Work order: Could you repeat every entry below word for word, leaving out the pictures?

Data shown:
• • • • • • •

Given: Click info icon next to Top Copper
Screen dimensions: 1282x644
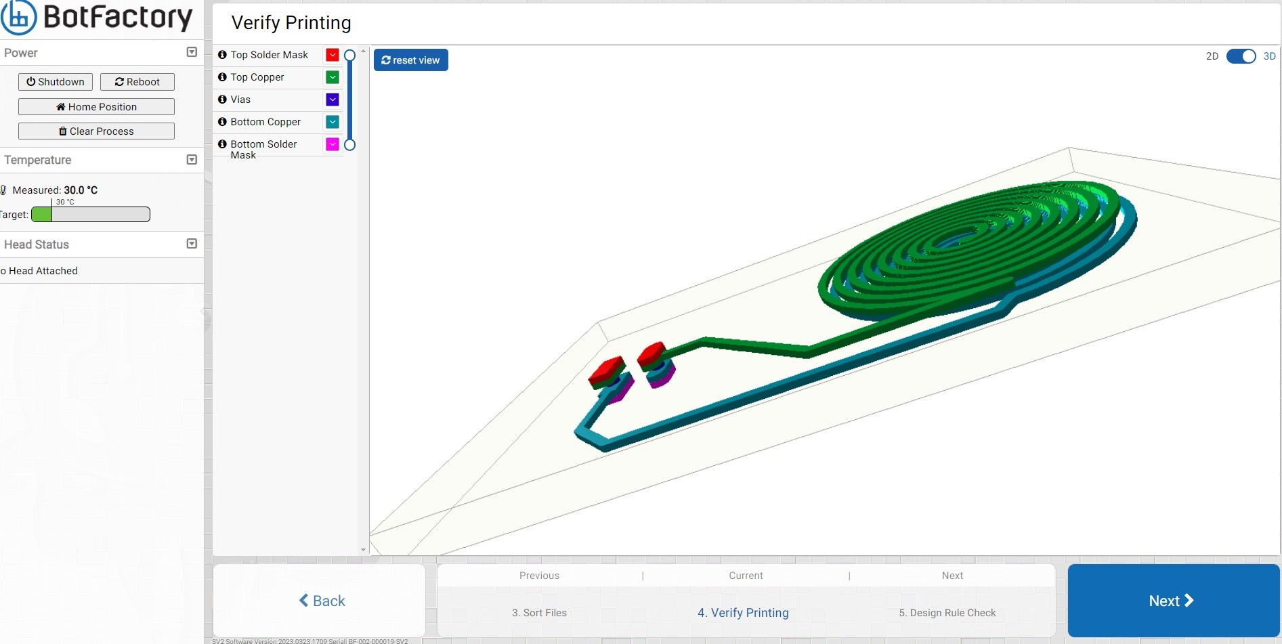Looking at the screenshot, I should coord(222,77).
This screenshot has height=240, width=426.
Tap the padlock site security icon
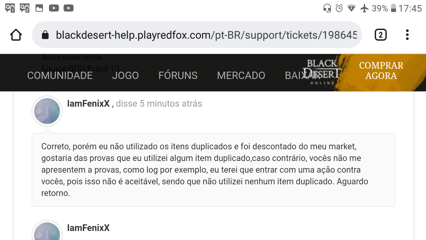click(45, 35)
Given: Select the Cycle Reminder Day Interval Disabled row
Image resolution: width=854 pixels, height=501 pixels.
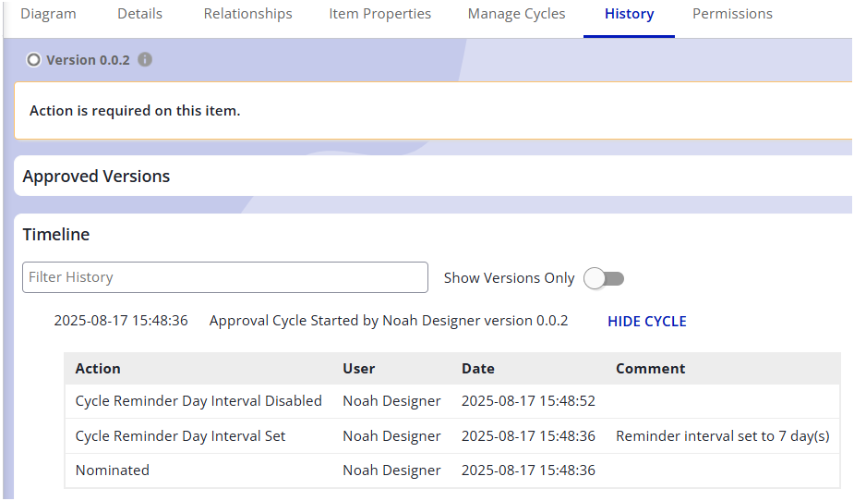Looking at the screenshot, I should pos(198,401).
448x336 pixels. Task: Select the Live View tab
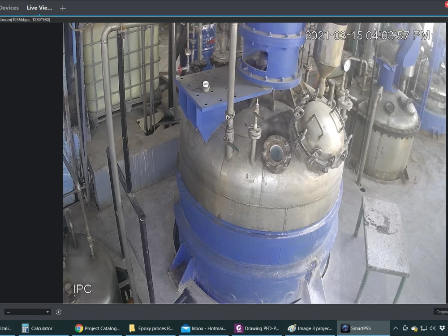tap(39, 8)
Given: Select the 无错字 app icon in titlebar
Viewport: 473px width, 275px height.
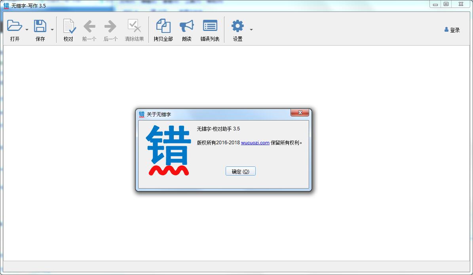Looking at the screenshot, I should pos(6,6).
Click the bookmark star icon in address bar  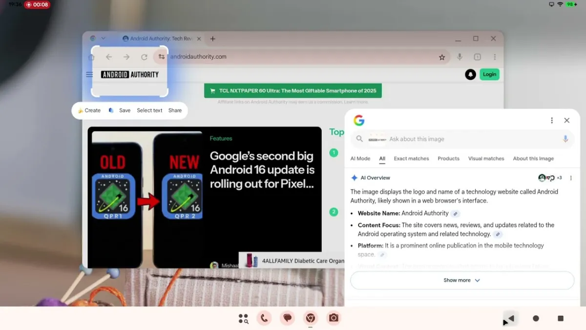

• • • • • • •

Answer to the exercise:
Given: Click info icon next to Top Copper
Screen dimensions: 1282x644
Looking at the screenshot, I should coord(222,77).
This screenshot has height=240, width=426.
Tap the padlock site security icon
click(45, 35)
Given: Select the Cycle Reminder Day Interval Disabled row
Image resolution: width=854 pixels, height=501 pixels.
Looking at the screenshot, I should pos(198,401).
448x336 pixels. Task: Select the Live View tab
tap(39, 8)
Given: Select the 无错字 app icon in titlebar
Viewport: 473px width, 275px height.
Looking at the screenshot, I should pos(6,6).
Click the bookmark star icon in address bar  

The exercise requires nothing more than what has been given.